A Familiar Stalemate
At the same time, expecting Biden to solve the legalization question is to fail Civics 101. After all, making and changing laws (that would include the Controlled Substances Act) is Congress’s job.
“We’re waiting for Congress to put legislation on his desk—after all, that’s the way things are supposed to work,” said Aaron Smith, executive director of the National Cannabis Industry Association. NCIA advocates for smaller businesses, and has been waiting in vain for the Senate to pass a version of the banking reform bills that have repeatedly passed the House of Representatives.
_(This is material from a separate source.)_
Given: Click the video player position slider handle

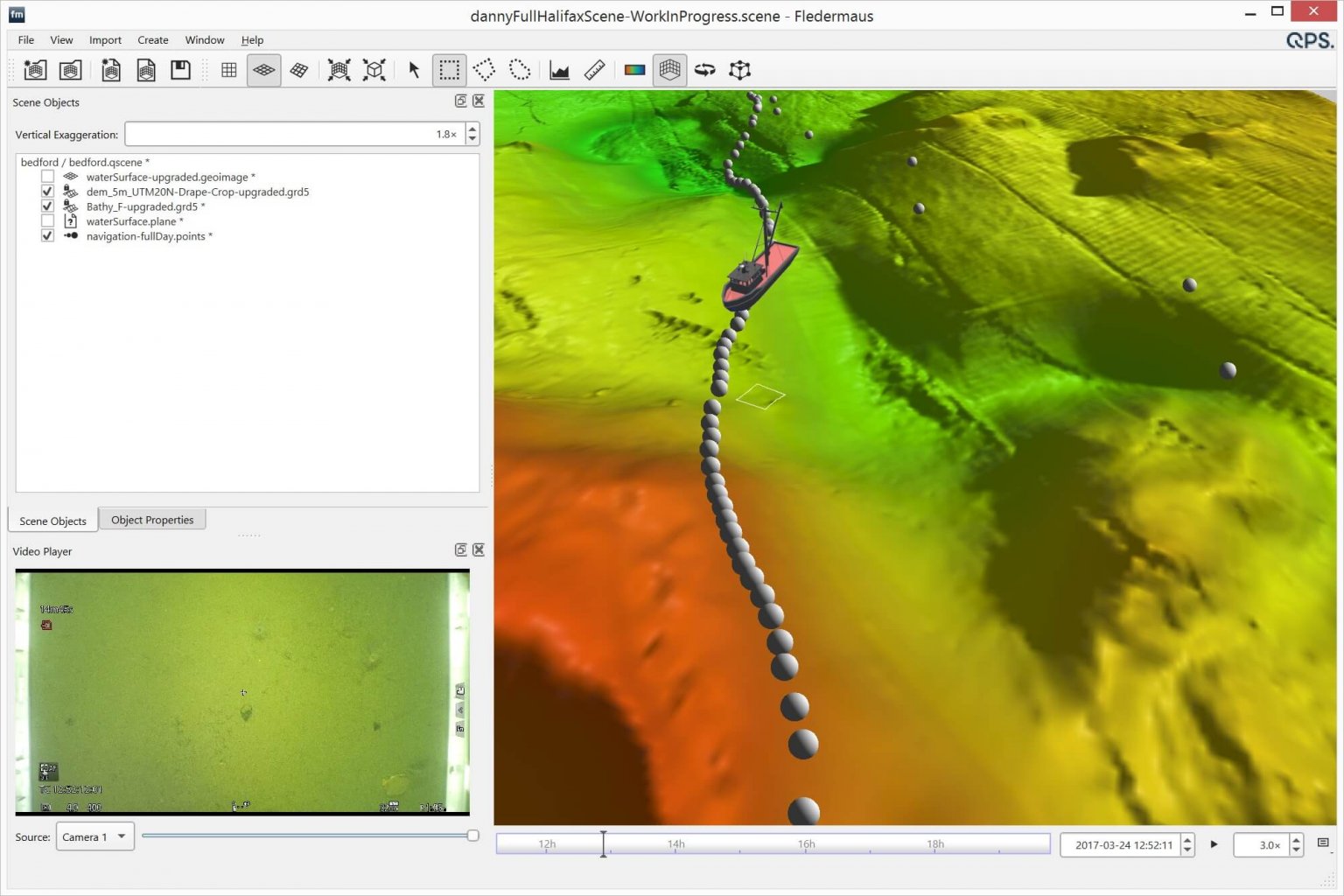Looking at the screenshot, I should (472, 836).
“I couldn’t imagine a world in which that isn’t signed into law,” said Smith, who added that in most worlds—including ours—even modest cannabis policy reform would be an enormous nonpartisan win.
For that familiar stalemate, Smith and others blame the intractable United States Senate more than the White House. And anyone keeping score would note that compared to President Donald Trump, whose first attorney general, former Alabama senator Jeff Sessions, put the industry on red alert with vague threats to prosecute state-legal businesses, Biden’s approach has at least been lawful neutral.
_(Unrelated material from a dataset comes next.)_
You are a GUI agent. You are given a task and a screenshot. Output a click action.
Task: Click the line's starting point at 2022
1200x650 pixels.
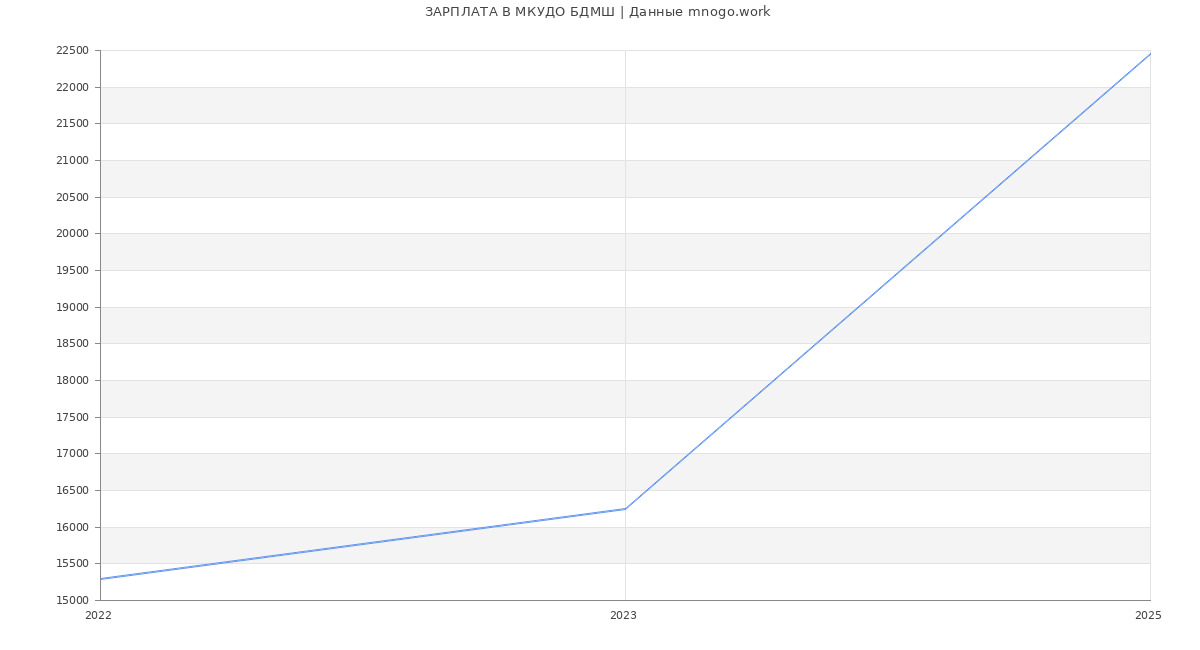[101, 579]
He hasn’t interfered with state-legal businesses; he hasn’t sent federal law enforcement after anyone obeying state law; and legalization continues to spread across the United States without any federal interference.
At the same time, Biden has indeed thus far failed to fulfill a campaign promise to decriminalize marijuana and failed to free federal cannabis prisoners (though how many federal cannabis prisoners there are is unclear; as WeedWeek found, it’s probably way less than 40,000; most people in trouble for marijuana in America are punished under state law, which federal decriminalization would likely not affect.)
Maybe pinning hopes on Biden to legalize cannabis by fiat was naive and wishful thinking. Other observers have said that when confronted with a full plate of COVID-19, an infrastructure bill, climate change, and military conflicts in Afghanistan and now Ukraine, Biden simply does not have the time, energy or ability to make strides on cannabis.
“Criminal justice reform is not a place where the president is going to try to spend political capital,” as Andrew Sidman, a political science professor at the John Jay College of Criminal Justice, told PolitiFact.
Joe Biden would not be the first president to fail to deliver on a campaign promise. Guantanamo Bay is still open and there isn’t a wall separating Mexico from the United States, stretching from the Gulf of Mexico to the Pacific Ocean. Still, if Joe Biden does have a clear idea what he wants to do on the extremely popular issue of federal cannabis legalization, he is doing a tremendous job keeping it a state secret—and, unless it’s “do nothing,” he’s also not getting it done.